EXERCISE AIM: Turn every line of the records below into a numbered list, dropping any blank lines.

RECORDS PROVIDED:
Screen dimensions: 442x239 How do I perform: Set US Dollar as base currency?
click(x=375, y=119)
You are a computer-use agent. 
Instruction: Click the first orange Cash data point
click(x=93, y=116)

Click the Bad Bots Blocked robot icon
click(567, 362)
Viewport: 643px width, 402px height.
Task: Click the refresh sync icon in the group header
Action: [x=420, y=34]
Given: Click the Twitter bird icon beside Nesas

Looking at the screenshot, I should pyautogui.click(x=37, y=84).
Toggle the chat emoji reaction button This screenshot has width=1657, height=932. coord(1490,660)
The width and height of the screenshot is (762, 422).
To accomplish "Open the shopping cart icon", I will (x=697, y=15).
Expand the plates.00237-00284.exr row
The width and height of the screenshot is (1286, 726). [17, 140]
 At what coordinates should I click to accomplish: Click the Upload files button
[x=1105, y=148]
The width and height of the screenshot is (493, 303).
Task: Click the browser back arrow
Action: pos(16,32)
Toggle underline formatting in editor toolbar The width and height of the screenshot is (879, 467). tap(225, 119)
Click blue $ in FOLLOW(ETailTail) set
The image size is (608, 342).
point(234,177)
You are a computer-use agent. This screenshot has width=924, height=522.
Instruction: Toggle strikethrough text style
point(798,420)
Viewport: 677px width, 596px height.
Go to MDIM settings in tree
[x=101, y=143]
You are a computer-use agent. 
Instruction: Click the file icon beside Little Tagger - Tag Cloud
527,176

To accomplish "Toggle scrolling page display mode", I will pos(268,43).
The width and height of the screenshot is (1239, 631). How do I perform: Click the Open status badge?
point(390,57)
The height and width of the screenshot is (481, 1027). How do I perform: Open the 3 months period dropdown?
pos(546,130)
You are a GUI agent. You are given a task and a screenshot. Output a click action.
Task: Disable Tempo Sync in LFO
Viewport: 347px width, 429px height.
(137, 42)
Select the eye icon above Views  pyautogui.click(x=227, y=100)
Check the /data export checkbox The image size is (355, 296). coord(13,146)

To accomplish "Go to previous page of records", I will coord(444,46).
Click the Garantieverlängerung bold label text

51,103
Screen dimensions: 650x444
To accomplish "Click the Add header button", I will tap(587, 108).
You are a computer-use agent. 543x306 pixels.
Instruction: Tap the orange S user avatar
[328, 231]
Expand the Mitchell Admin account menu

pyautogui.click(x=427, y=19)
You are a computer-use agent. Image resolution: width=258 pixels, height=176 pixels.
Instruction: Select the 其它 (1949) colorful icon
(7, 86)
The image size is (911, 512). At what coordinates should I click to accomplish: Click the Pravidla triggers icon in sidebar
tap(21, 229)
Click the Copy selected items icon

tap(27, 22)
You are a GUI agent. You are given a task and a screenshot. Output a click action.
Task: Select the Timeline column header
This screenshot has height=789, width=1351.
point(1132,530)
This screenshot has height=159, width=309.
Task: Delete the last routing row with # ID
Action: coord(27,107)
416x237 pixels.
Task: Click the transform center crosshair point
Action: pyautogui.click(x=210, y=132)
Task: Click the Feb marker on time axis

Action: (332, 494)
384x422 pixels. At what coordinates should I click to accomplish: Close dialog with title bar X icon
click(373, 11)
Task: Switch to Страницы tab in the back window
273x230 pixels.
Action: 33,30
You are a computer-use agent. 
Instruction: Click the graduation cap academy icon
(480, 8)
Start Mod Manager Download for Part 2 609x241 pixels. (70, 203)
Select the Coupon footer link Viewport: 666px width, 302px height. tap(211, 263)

FULL OUTPUT:
1. Screen dimensions: 442x239 How do I perform: Set US Dollar as base currency?
2. click(x=375, y=119)
3. You are a computer-use agent. 
4. Instruction: Click the first orange Cash data point
5. click(x=93, y=116)
6. Click the Bad Bots Blocked robot icon
7. click(567, 362)
8. Viewport: 643px width, 402px height.
9. Task: Click the refresh sync icon in the group header
10. Action: [x=420, y=34]
11. Given: Click the Twitter bird icon beside Nesas
12. Looking at the screenshot, I should pyautogui.click(x=37, y=84).
13. Toggle the chat emoji reaction button This screenshot has width=1657, height=932. coord(1490,660)
14. The width and height of the screenshot is (762, 422).
15. To accomplish "Open the shopping cart icon", I will (x=697, y=15).
16. Expand the plates.00237-00284.exr row
17. The width and height of the screenshot is (1286, 726). [17, 140]
18.  At what coordinates should I click to accomplish: Click the Upload files button
19. [x=1105, y=148]
20. The width and height of the screenshot is (493, 303).
21. Task: Click the browser back arrow
22. Action: pos(16,32)
23. Toggle underline formatting in editor toolbar The width and height of the screenshot is (879, 467). tap(225, 119)
24. Click blue $ in FOLLOW(ETailTail) set
25. The image size is (608, 342).
26. point(234,177)
27. You are a computer-use agent. This screenshot has width=924, height=522.
28. Instruction: Toggle strikethrough text style
29. point(798,420)
30. Viewport: 677px width, 596px height.
31. Go to MDIM settings in tree
32. [x=101, y=143]
33. You are a computer-use agent. 
34. Instruction: Click the file icon beside Little Tagger - Tag Cloud
35. 527,176
36. To accomplish "Toggle scrolling page display mode", I will pos(268,43).
37. The width and height of the screenshot is (1239, 631). How do I perform: Click the Open status badge?
38. point(390,57)
39. The height and width of the screenshot is (481, 1027). How do I perform: Open the 3 months period dropdown?
40. pos(546,130)
41. You are a GUI agent. You are given a task and a screenshot. Output a click action.
42. Task: Disable Tempo Sync in LFO
43. Viewport: 347px width, 429px height.
44. (137, 42)
45. Select the eye icon above Views  pyautogui.click(x=227, y=100)
46. Check the /data export checkbox The image size is (355, 296). coord(13,146)
47. To accomplish "Go to previous page of records", I will coord(444,46).
48. Click the Garantieverlängerung bold label text
49. 51,103
50. Screen dimensions: 650x444
51. To accomplish "Click the Add header button", I will tap(587, 108).
52. You are a computer-use agent. 543x306 pixels.
53. Instruction: Tap the orange S user avatar
54. [328, 231]
55. Expand the Mitchell Admin account menu
56. pyautogui.click(x=427, y=19)
57. You are a computer-use agent. Image resolution: width=258 pixels, height=176 pixels.
58. Instruction: Select the 其它 (1949) colorful icon
59. (7, 86)
60. The image size is (911, 512). At what coordinates should I click to accomplish: Click the Pravidla triggers icon in sidebar
61. tap(21, 229)
62. Click the Copy selected items icon
63. tap(27, 22)
64. You are a GUI agent. You are given a task and a screenshot. Output a click action.
65. Task: Select the Timeline column header
66. This screenshot has height=789, width=1351.
67. point(1132,530)
68. This screenshot has height=159, width=309.
69. Task: Delete the last routing row with # ID
70. Action: coord(27,107)
71. 416x237 pixels.
72. Task: Click the transform center crosshair point
73. Action: pyautogui.click(x=210, y=132)
74. Task: Click the Feb marker on time axis
75. Action: (332, 494)
76. 384x422 pixels. At what coordinates should I click to accomplish: Close dialog with title bar X icon
77. click(373, 11)
78. Task: Switch to Страницы tab in the back window
79. 273x230 pixels.
80. Action: 33,30
81. You are a computer-use agent. 
82. Instruction: Click the graduation cap academy icon
83. (480, 8)
84. Start Mod Manager Download for Part 2 609x241 pixels. (70, 203)
85. Select the Coupon footer link Viewport: 666px width, 302px height. tap(211, 263)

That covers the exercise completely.